• _Page excerpt_
· · · · ·
I suppose that's true enough even if it's not quite true. A 64-bit
task could far jump/call/return to compat mode and then do SYSCALL or
SYSENTER, but it will likely crash and burn because there's no 32-bit
vdso.

--Andy

2015-06-10 06:21:25

by Ingo Molnar

[permalink] [raw]
Subject: Re: [PATCH 3/5] x86/asm/entry/32: Shorten __audit_syscall_entry args preparation


* Denys Vlasenko <[email protected]> wrote:

> We use three MOVs to swap edx and ecx. We can use one XCHG instead.
>
> Expand the comments. It's difficult to keep track which arg# every register
> corresponds to, so spell it out.

> + /*
> + * At this point, registers hold syscall args in 32-bit ABI:
> + * eax is syscall#, args are in ebx,ecx,edx,esi,edi,ebp.
> + * Shuffle them to match what __audit_syscall_entry() wants.
> + */
> + movl %esi, %r8d /* arg5 (r8): 4th syscall arg */
> + xchg %ecx, %edx /* arg4 (rcx): 3rd syscall arg (edx) */
> + /* arg3 (rdx): 2nd syscall arg (ecx) */
> + movl %ebx, %esi /* arg2 (rsi): 1st syscall arg */
> + movl %eax, %edi /* arg1 (rdi): syscall number */
> call __audit_syscall_entry

So while we are at it I improved this a bit more, to:

/*
* At this point, registers hold syscall args in 32-bit syscall ABI:
* eax is syscall#, args are in ebx,ecx,edx,esi,edi,ebp.
*
* We want to pass them to __audit_syscall_entry(), which is a 64-bit
* C function with 5 parameters, so shuffle them to match what
* __audit_syscall_entry() expects: rdi,rsi,rdx,rcx,r8.
*/
movl %esi, %r8d /* arg5 (r8 ) <= 4th syscall arg (esi) */
xchg %ecx, %edx /* arg4 (rcx) <= 3rd syscall arg (edx) */
/* arg3 (rdx) <= 2nd syscall arg (ecx) */
movl %ebx, %esi /* arg2 (rsi) <= 1st syscall arg (ebx) */
movl %eax, %edi /* arg1 (rdi) <= syscall number (eax) */
call __audit_syscall_entry

Btw., syscall auditing is not auditing syscall arguments #5 and #6?

Thanks,

Ingo

Subject: [tip:x86/asm] x86/asm/entry/32: Fix fallout from the R9 trick removal in the SYSCALL code

Commit-ID: aee4b013a71666f11ffeac11ab45bb7c6e0e394d
Gitweb: http://git.kernel.org/tip/aee4b013a71666f11ffeac11ab45bb7c6e0e394d
Author: Denys Vlasenko <[email protected]>
AuthorDate: Tue, 9 Jun 2015 20:54:07 +0200
Committer: Ingo Molnar <[email protected]>
CommitDate: Wed, 10 Jun 2015 08:42:12 +0200

x86/asm/entry/32: Fix fallout from the R9 trick removal in the SYSCALL code

I put %ebp restoration code too late. Under strace, it is not
reached and %ebp is not restored upon return to userspace.
· · · · ·
Stored items:

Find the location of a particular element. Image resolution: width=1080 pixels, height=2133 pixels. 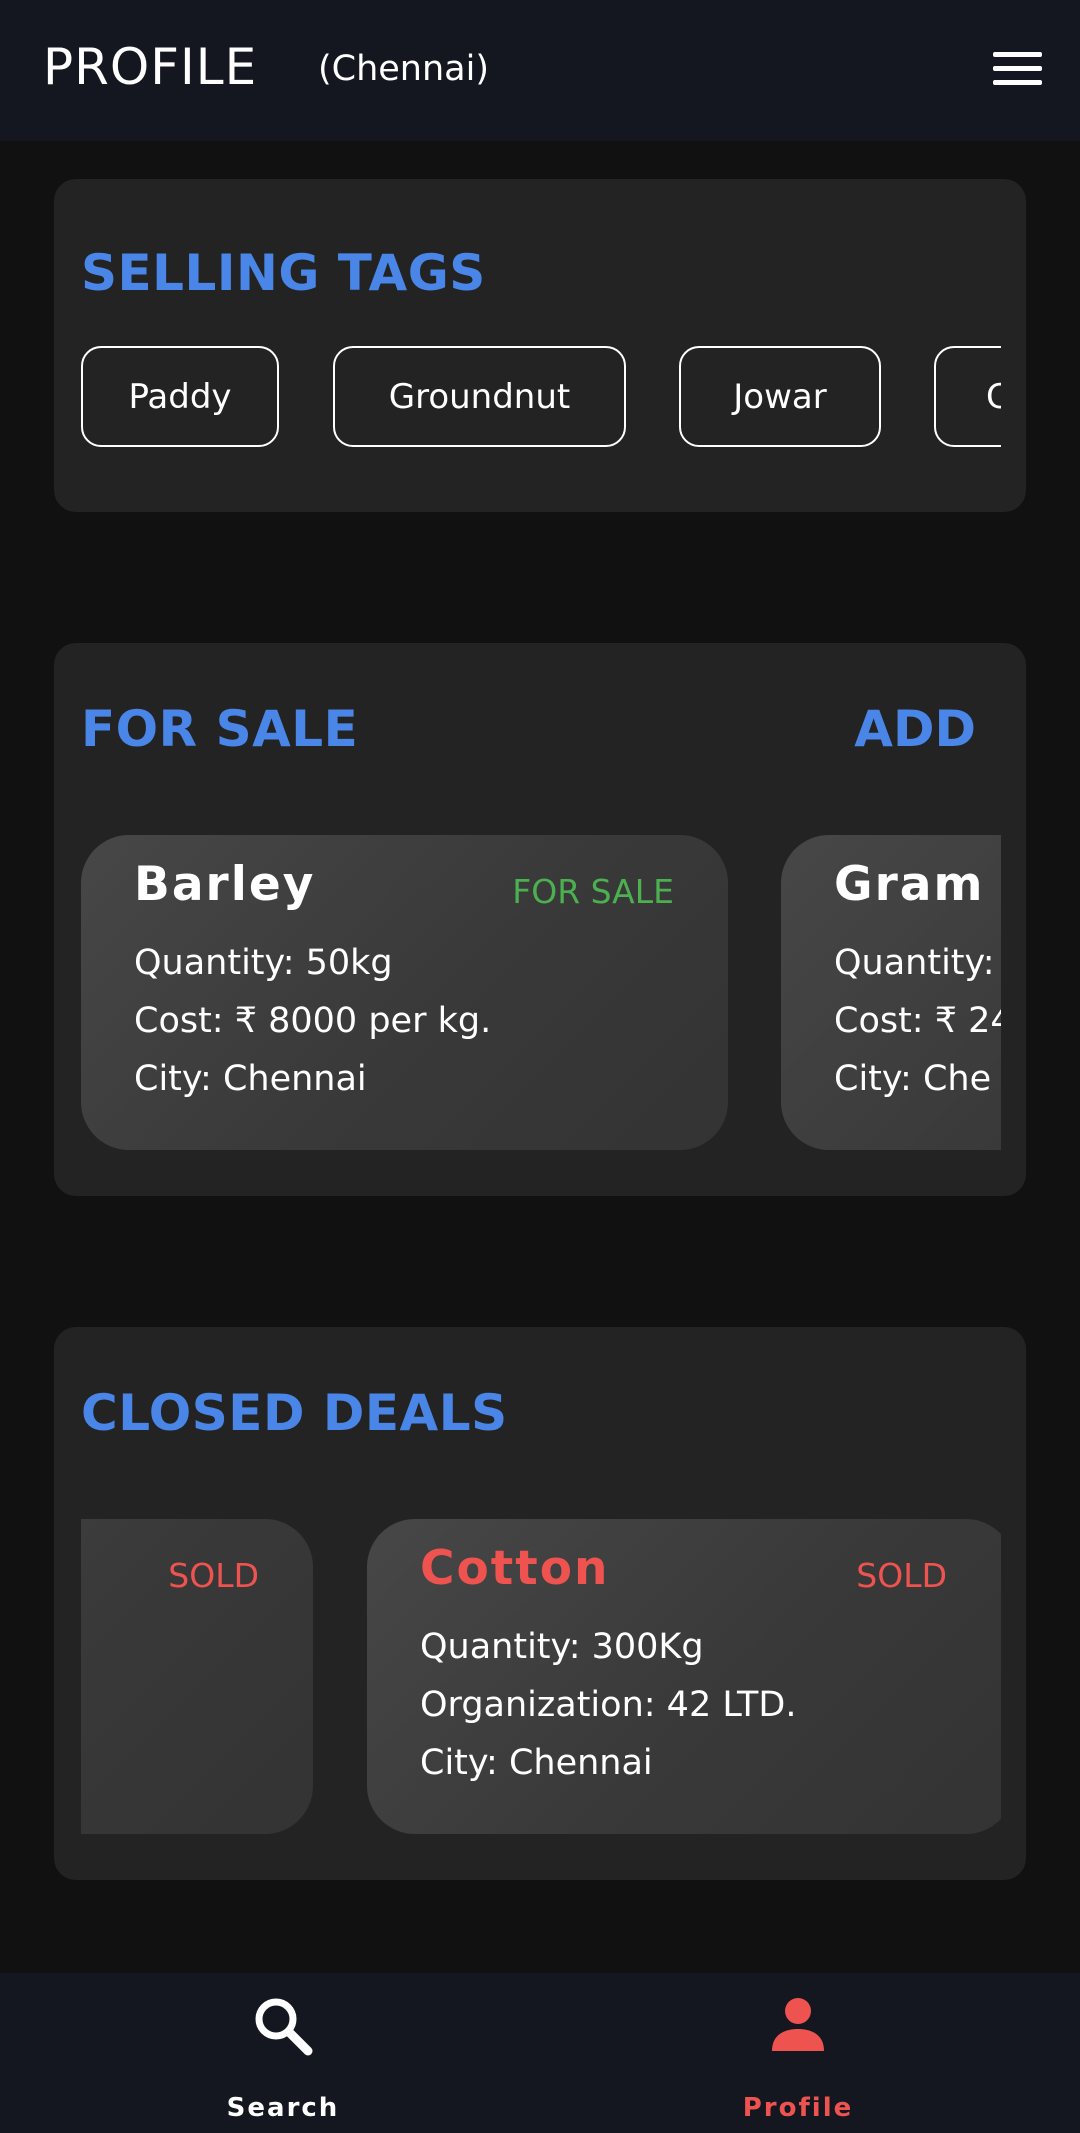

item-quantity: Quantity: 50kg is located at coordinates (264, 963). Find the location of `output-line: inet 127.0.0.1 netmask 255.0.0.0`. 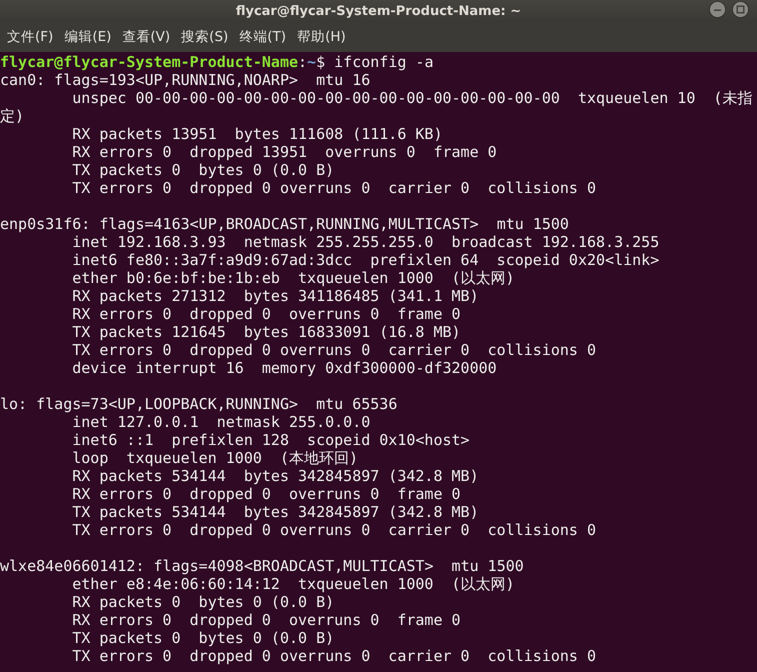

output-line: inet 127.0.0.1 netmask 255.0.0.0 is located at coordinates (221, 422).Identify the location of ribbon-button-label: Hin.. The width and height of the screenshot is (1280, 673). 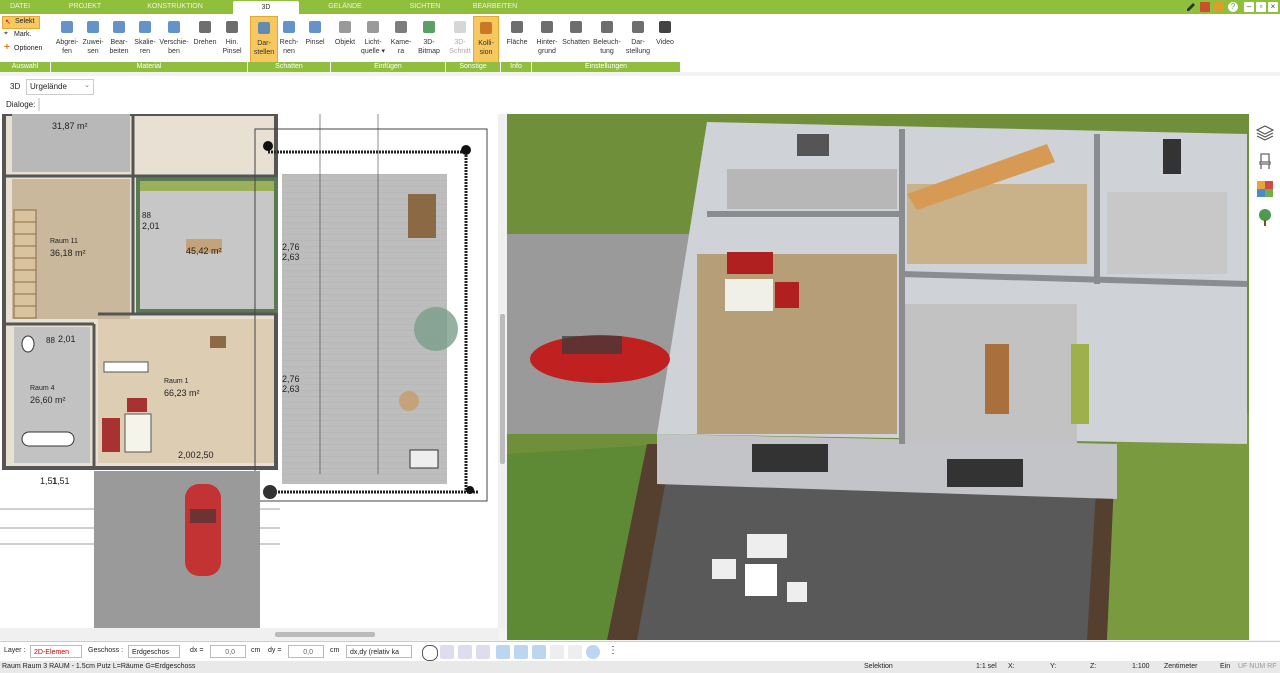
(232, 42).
· · · · ·
• _Tasks to perform_
**1.** Output the stretch of the kernel mailing-list excerpt from "[permalink] [raw]" through "one XCHG instead.".
**2.** Go on with the kernel mailing-list excerpt from the point where it stops.
The listing plays no part in any of this work.

• _Answers to the exercise_
**1.**
[permalink] [raw]
Subject: Re: [PATCH 3/5] x86/asm/entry/32: Shorten __audit_syscall_entry args preparation


* Denys Vlasenko <[email protected]> wrote:

> We use three MOVs to swap edx and ecx. We can use one XCHG instead.

**2.**
This is the fix. Run-tested.

Signed-off-by: Denys Vlasenko <[email protected]>
Cc: Alexei Starovoitov <[email protected]>
Cc: Andrew Morton <[email protected]>
Cc: Andy Lutomirski <[email protected]>
Cc: Borislav Petkov <[email protected]>
Cc: Frederic Weisbecker <[email protected]>
Cc: H. Peter Anvin <[email protected]>
Cc: Kees Cook <[email protected]>
Cc: Linus Torvalds <[email protected]>
Cc: Oleg Nesterov <[email protected]>
Cc: Peter Zijlstra <[email protected]>
Cc: Steven Rostedt <[email protected]>
Cc: Thomas Gleixner <[email protected]>
Cc: Will Drewry <[email protected]>
Link: http://lkml.kernel.org/r/[email protected]
Signed-off-by: Ingo Molnar <[email protected]>
---
arch/x86/entry/entry_64_compat.S | 2 +-
1 file changed, 1 insertion(+), 1 deletion(-)

diff --git a/arch/x86/entry/entry_64_compat.S b/arch/x86/entry/entry_64_compat.S
index 2093ce6..2c44180 100644
--- a/arch/x86/entry/entry_64_compat.S
+++ b/arch/x86/entry/entry_64_compat.S
@@ -344,6 +344,7 @@ cstar_dispatch:
call *ia32_sys_call_table(, %rax, 8)
movq %rax, RAX(%rsp)
1:
+ movl RCX(%rsp), %ebp
DISABLE_INTERRUPTS(CLBR_NONE)
TRACE_IRQS_OFF
testl $_TIF_ALLWORK_MASK, ASM_THREAD_INFO(TI_flags, %rsp, SIZEOF_PTREGS)
@@ -351,7 +352,6 @@ cstar_dispatch:

sysretl_from_sys_call:
andl $~TS_COMPAT, ASM_THREAD_INFO(TI_status, %rsp, SIZEOF_PTREGS)
- movl RCX(%rsp), %ebp
RESTORE_RSI_RDI_RDX
movl RIP(%rsp), %ecx
movl EFLAGS(%rsp), %r11d

Subject: [tip:x86/asm] x86/asm/entry/32: Explain reloading of registers after __audit_syscall_entry()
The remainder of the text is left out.